Pourriez-vous donner des évaluations sur l'œuvre de Renouveau et l'économie de marché à orientation socialiste du Vietnam ?
Dès sa fondation et tout au long de sa lutte révolutionnaire, le Parti communiste du Vietnam (PCV) a mené de durs combats. Après sa victoire sur l’impérialisme, il s’est agi de gagner la paix et de reconstruire un pays dévasté.
Le choix de suivre une voie vers le socialisme ancré dans les réalités nationales a démontré au regard des progrès accomplis depuis 35 ans que cette démarche était la bonne. Le Vietnam est devenu la 4e grande économie de l'ASEAN. Le revenu moyen annuel par habitant s’élève à 3.512 USD. De la carence alimentaire chronique, le pays est arrivé à assurer non seulement sa sécurité alimentaire, mais aussi à exporter du riz et d'autres produits agricoles.
Le taux moyen de pauvreté est passé de 58% en 1993 à 5,8% en 2016 et à moins de 3% en 2020.
Comme l'Organisation des Nations unies qui a reconnu que le Vietnam figure parmi les premiers pays à avoir atteint les Objectifs du millénaire pour le développement (OMD), nous saluons tous ces progrès. Pour les communistes français très attachés au peuple vietnamien par notre histoire, ces réalisations accomplies sont sources de joie et d’espoir pour le futur.
Tout ceci a été possible en mobilisant les forces - grandes - du peuple vietnamien. Afin de conduire ces réformes, le Parti communiste du Vietnam s’est appuyé sur le marxisme pour trouver sa voie vers le développement et la modernisation en prenant en compte les réalités nationales. L’introduction du concept de l’économie de marché à orientation socialiste a constitué une percée théorique fondamentale et créative comme vous le dites. Cet acquis a permis aux réformes contenues dans le Dôi Moi de se réaliser. Le marché n’est pas une finalité en soi comme dans les pays capitalistes mais un outil permettant de s’ouvrir au monde et de développer les forces productives. L’important est que l’État garde le contrôle du marché et du secteur privé. Il en est de même pour les investissements étrangers dont le Vietnam a besoin. Ces fonds doivent être dirigés dans les secteurs productifs utiles pour le pays et ne peuvent être l’objet de spéculation. Ils doivent s’intégrer aux plans quinquennaux qui assurent la réalisation des projets cohérents, une croissance régulière redistributrice et l’équilibre entre les différents secteurs économique, public, collectif, familial, privé. Le rôle de l’État et du Parti est alors essentiel pour garantir la souveraineté et l’indépendance du pays en s’appuyant sur les forces vives de la population.
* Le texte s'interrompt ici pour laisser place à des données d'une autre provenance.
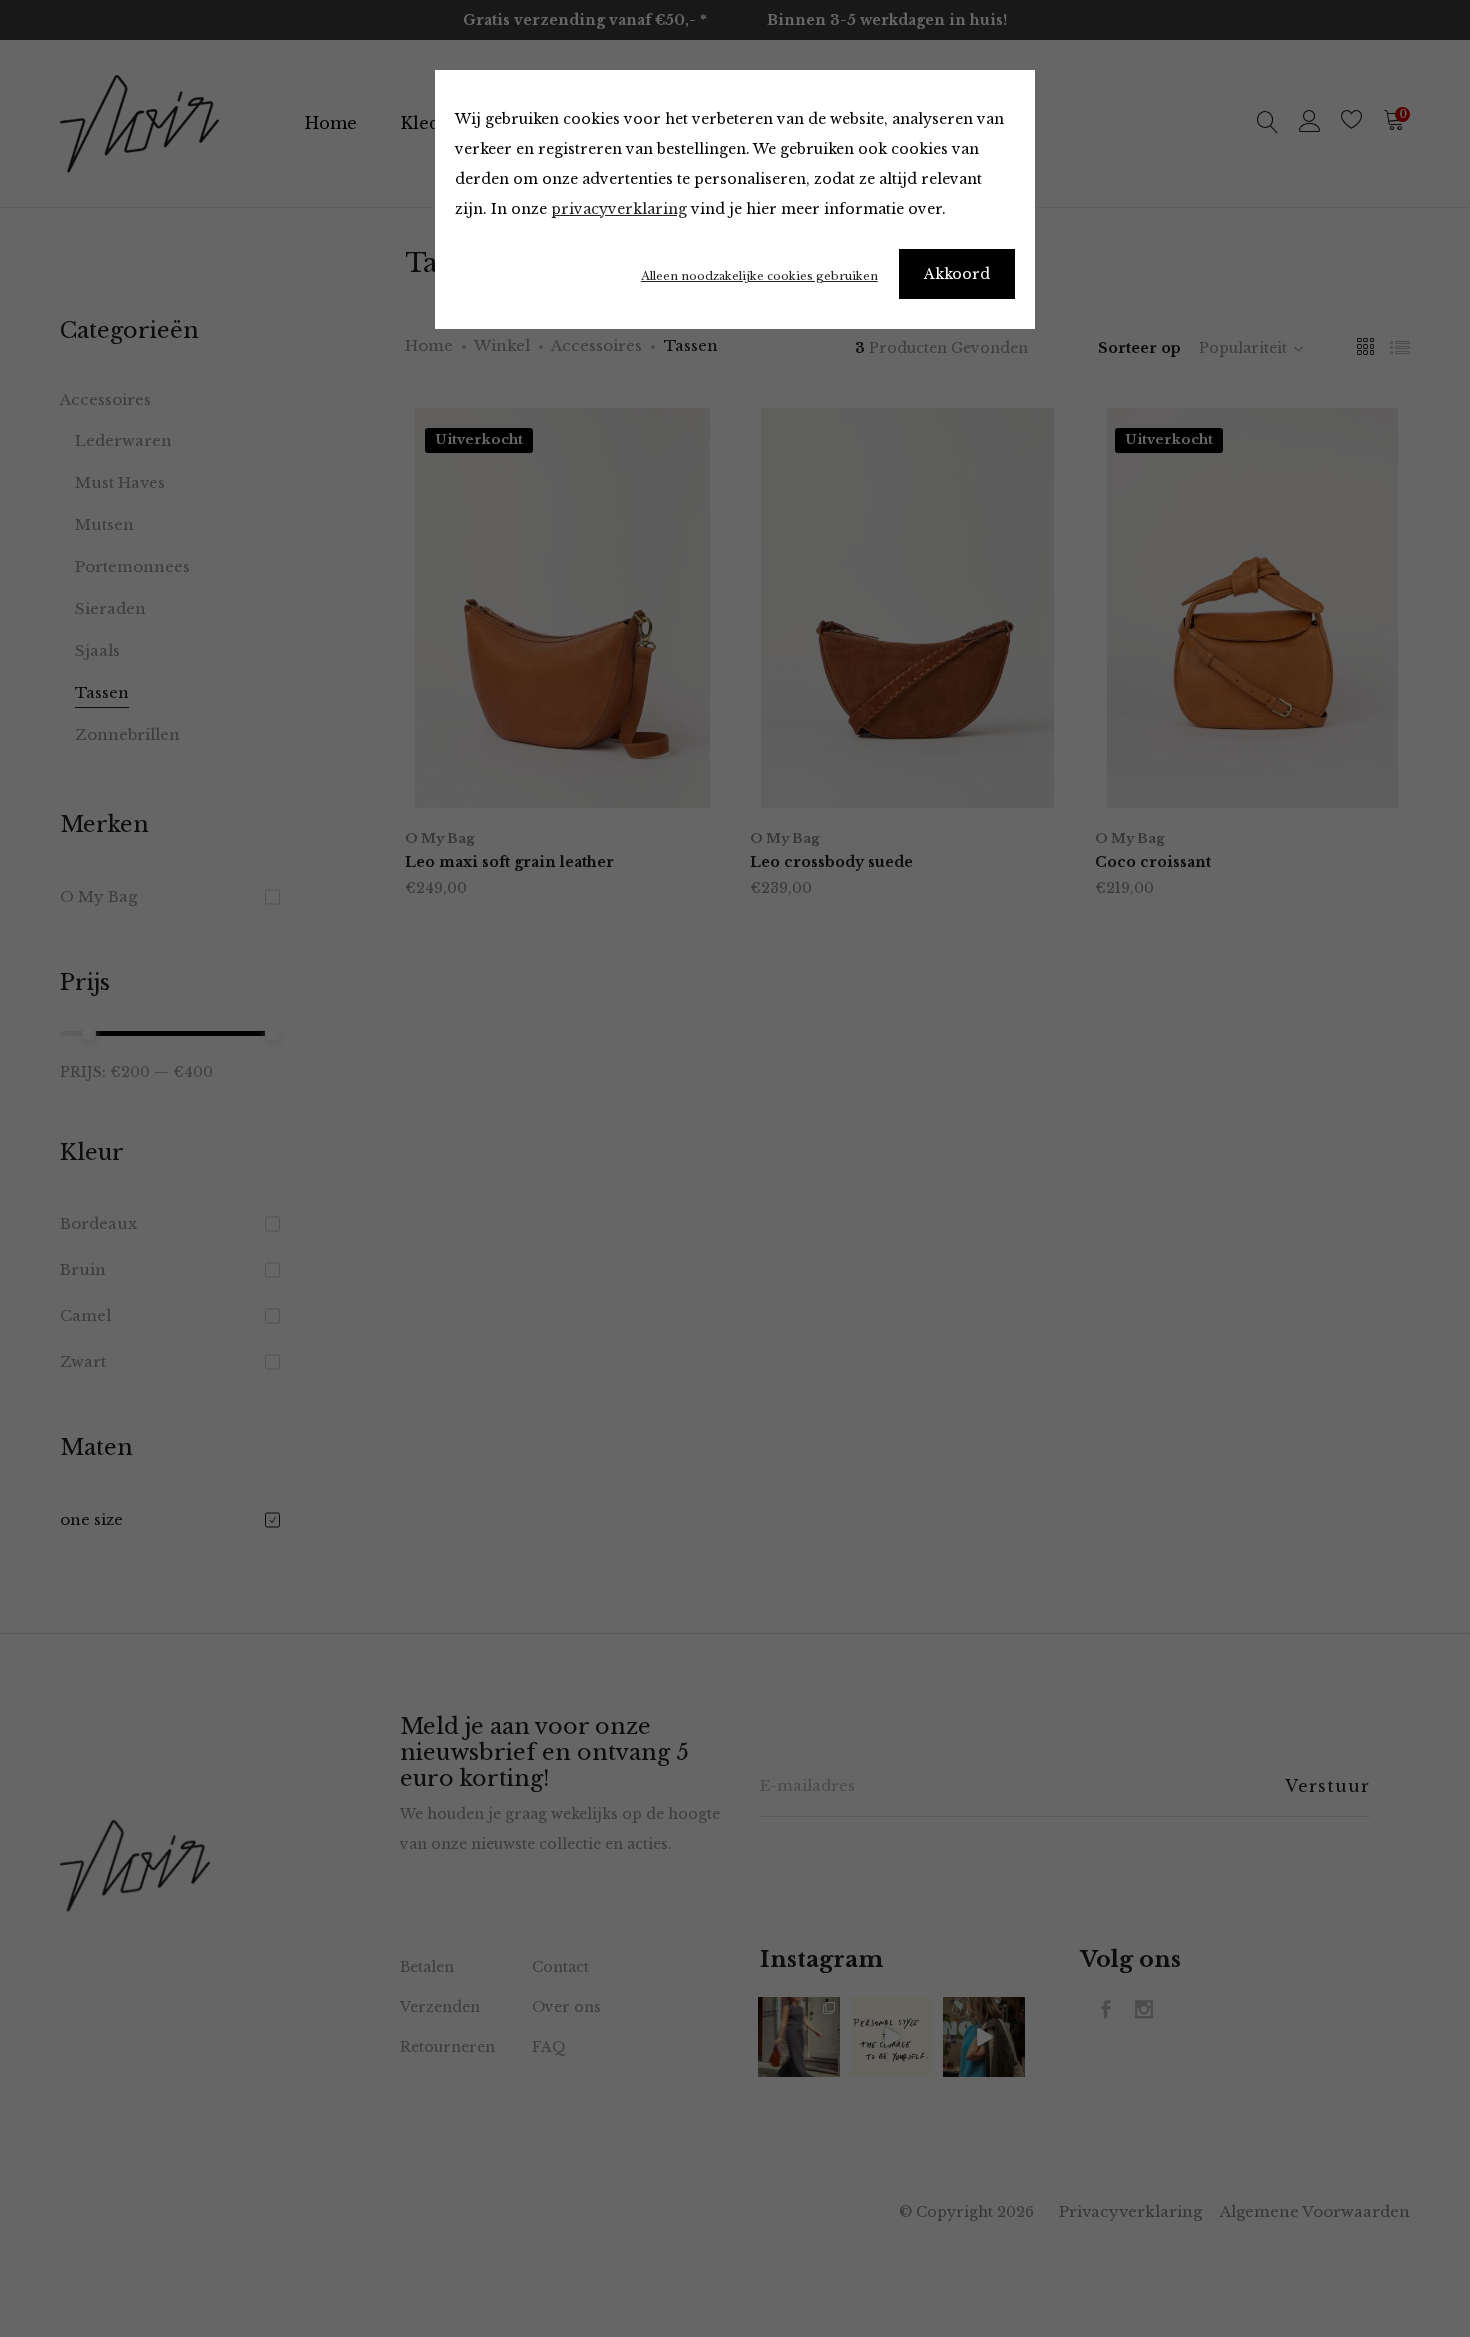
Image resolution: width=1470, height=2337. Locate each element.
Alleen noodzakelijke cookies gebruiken (759, 276)
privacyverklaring (619, 209)
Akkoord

D'après vous, quels sont les domaines auxquels le Vietnam doit penser en priorité pour mener à bien son œuvre de développement dans ce contexte mondial actuel ?
Comme vous l’estimez, le Vietnam est encore en période de transition. Et la situation internationale est incertaine et comporte beaucoup de dangers. Les forces réactionnaires et du capital sont à l’œuvre et leur politique veut freiner l’émancipation des peuples en les mettant en concurrence féroce. Elles se refusent à un nouvel ordre international pour conserver leur hégémonie et tentent de maintenir sous leur férule les pays en émergence.
La course aux armements et l’explosion des ventes d’armes mettent notre planète en danger et tendent à recréer des blocs antagonistes en s’attaquant au multilatéralisme.
Toutes les forces de progrès exigent au contraire une coopération internationale propre à relever les grands défis actuels - l’environnement, la sécurité alimentaire, la sécurité sanitaire - dont nous avons un besoin urgent en cette période de pandémie, ainsi que la sécurité globale et collective de tous les peuples.